Havana Impressions of a Yuma Adrift
Leo Felipe Campos
To JJ and Adin
MUSIC is intermittent and also intemperate when the sun sets, almost always in the nine days I have been walking all over Havana.
Across its entire waterfront, its 17th, 21st and 23rd; its G and its J; if O and its streets with noble names and people hanging over the railings of their balconies. San Lázaro, Infanta, bicycles and taxis at hand.
Its center and its old side, more wrinkled and touristy. Its Marianao in two double buses, buses with an accordion belly and a lot of people, talking, its typical Central Park with Jose Mari again in the center; the splendor lost in dreams diluted by hunger, injustice and time.
Havana has the brightness of rust and the salty smile. You can smoke anywhere and everyone looks for the shade.
When you pass a couple of foreigners, who are multiplying like flies, the eyes of the Cubans seem to sail back and forth, constantly, and then I think they have all been mariners, or will be someday.
It is the city with its gaze lost on the horizon and its head set in its memories, it moves and moves well, with so many lives, and dances slowly until silence comes and it settles.
It’s not like this in Havana, like a question, but not a desperation, an outburst, a prank that wets its customs in the transparency of white rum, while living its forgetfulness with the rumor of the waves in the background.

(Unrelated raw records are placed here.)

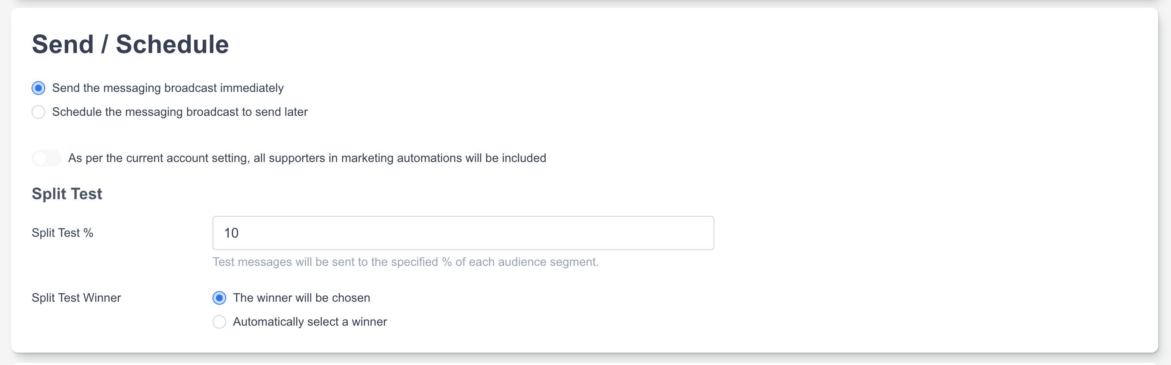The width and height of the screenshot is (1171, 365).
Task: Select the send broadcast immediately radio button
Action: click(x=39, y=88)
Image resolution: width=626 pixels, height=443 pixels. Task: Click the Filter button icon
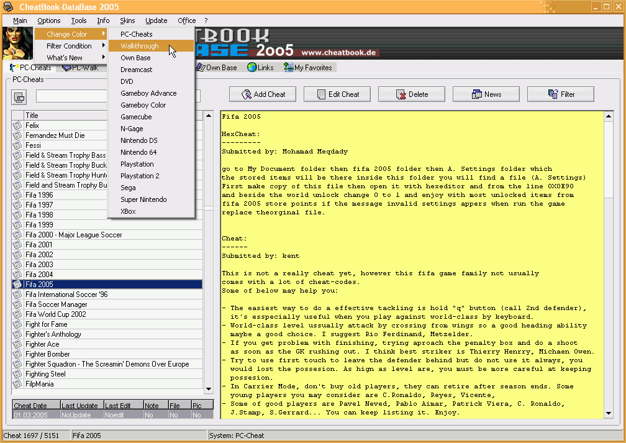(x=553, y=94)
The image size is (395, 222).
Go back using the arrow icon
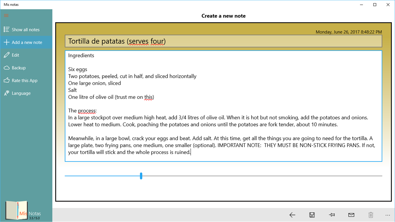[292, 215]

If Havana has no money it is because it has taken the hard way, the dignity of its heroes and the resistance of its rocks and enormous arms, ancient and sinewy, embracing the possibility of a striking contradiction: Sad happiness.
For example, the city yields to the Milanese of pork between two widowed slices of bread, and fish wrapped in a slice of ham and another of cheese, but long ago it forgot beef, who knows if it is out of fear of losing milk, because in Cuba, I am told, one of the achievements is that every child up to age seven is assured a serving of milk.
Havana talks of what was and what could be, but rarely of what is, its laughter is eloquent escapism, its composure remarkable. It comes with resignation and stoicism to a common place reserved by the tourists, the re-vindication of the authentic as a weapon in the form of a postcard: A cool-night of red-European restaurants with photographic flashes in the black man’s house, a kind man, on the point of devouring in one sitting what the majority of its citizens have dreamed for some decades, rather than years, is measured in faith. It must be said that in this place the owners of the house eat standing.
In the champion boxing match that in the world’s imagination never ends, Havana assumes the place of David without stones, palm open and unthreatening to tell the foreigner: here we need just a little of what you have plenty to spare, but we, let no one doubt it, we will win.
I have seen thousands of people here, although I know few. All I spoke with for more than two or three continuous hours, or four or five days time, have the tattooed virtue, are respectful and charming, very intelligent. The street fills with people and they don’t seem to notice it, walking there, resolving their days as best they can.
Havana, safer than the other capitals I’ve known on the rest of the continent, is a kaleidoscope of confronted faces, a necessary burst of impossible responses. The heat is staggering, a past that never goes away, the loneliness that gives fame, and the ruins, the debris. It is a tastefully sung lament. A beautiful dress pierced by the light that overwhelms the seams.
I still haven’t had time to see its bare chest, leaving its clothes on the floor, and I still haven’t looked, but I have been watching closely, as closely as I could, and now I think I am sure of one thing: I would have preferred to find it naked.